The vice president specifically tasked me with providing him with a list of recommendations that would better protect our children in schools. In response, FLEOA recommends the following to the vice president:

  • Direct the National Threat Assessment Center to update its "School Shooter" study and make immediate recommendations to law enforcement.
  • Commit Secret Service and Federal Protective Service assets to working with state and local counterparts to perform vulnerability assessments and recommend practical security protocols for schools to follow.
  • Designate funding to support state and local governments in providing a uniformed law enforcement officer (or LEOSA certified retired officer) at each school.
  • Support funding for providing all teachers with an emergency alert PDA or app that would allow for immediate covert communication of a crisis. The PDA/app would function as a transmitter/open line, and also provide critical GPS data.
  • Ensure all state and local components have access to school building schematics, with capability of transmitting them to first responders on scene.

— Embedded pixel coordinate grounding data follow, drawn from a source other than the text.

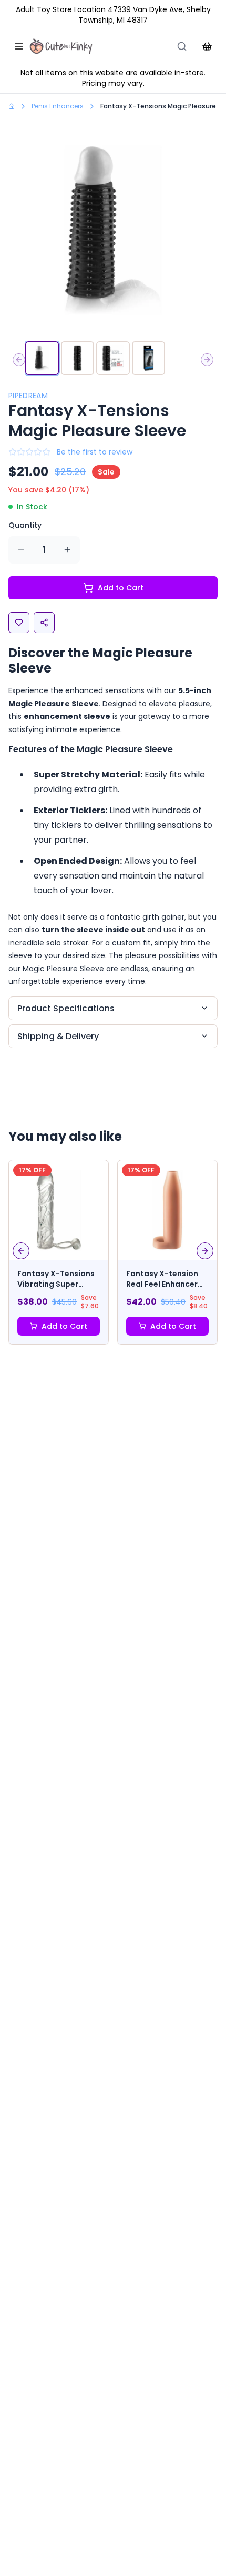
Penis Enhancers (58, 106)
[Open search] (181, 46)
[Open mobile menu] (18, 46)
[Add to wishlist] (18, 622)
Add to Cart (120, 588)
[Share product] (44, 622)
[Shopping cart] (207, 46)
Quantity (25, 525)
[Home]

  • Create a "School Safety Inspector" position for all elementary schools, and have this individual conduct assessments of a school's compliance with basic security protocols.
  • Provide uniform guidance to school officials regarding conducting scheduled emergency evacuation or lock-down drills.

FLEOA does not support anyone using the Second Amendment as a scapegoat for the Newtown tragedy. Instead, FLEOA is recommending a Safety Summit that includes law enforcement, the NRA, and legislators. All parties should be locked in a room until they come up with practical solutions to better protect our children.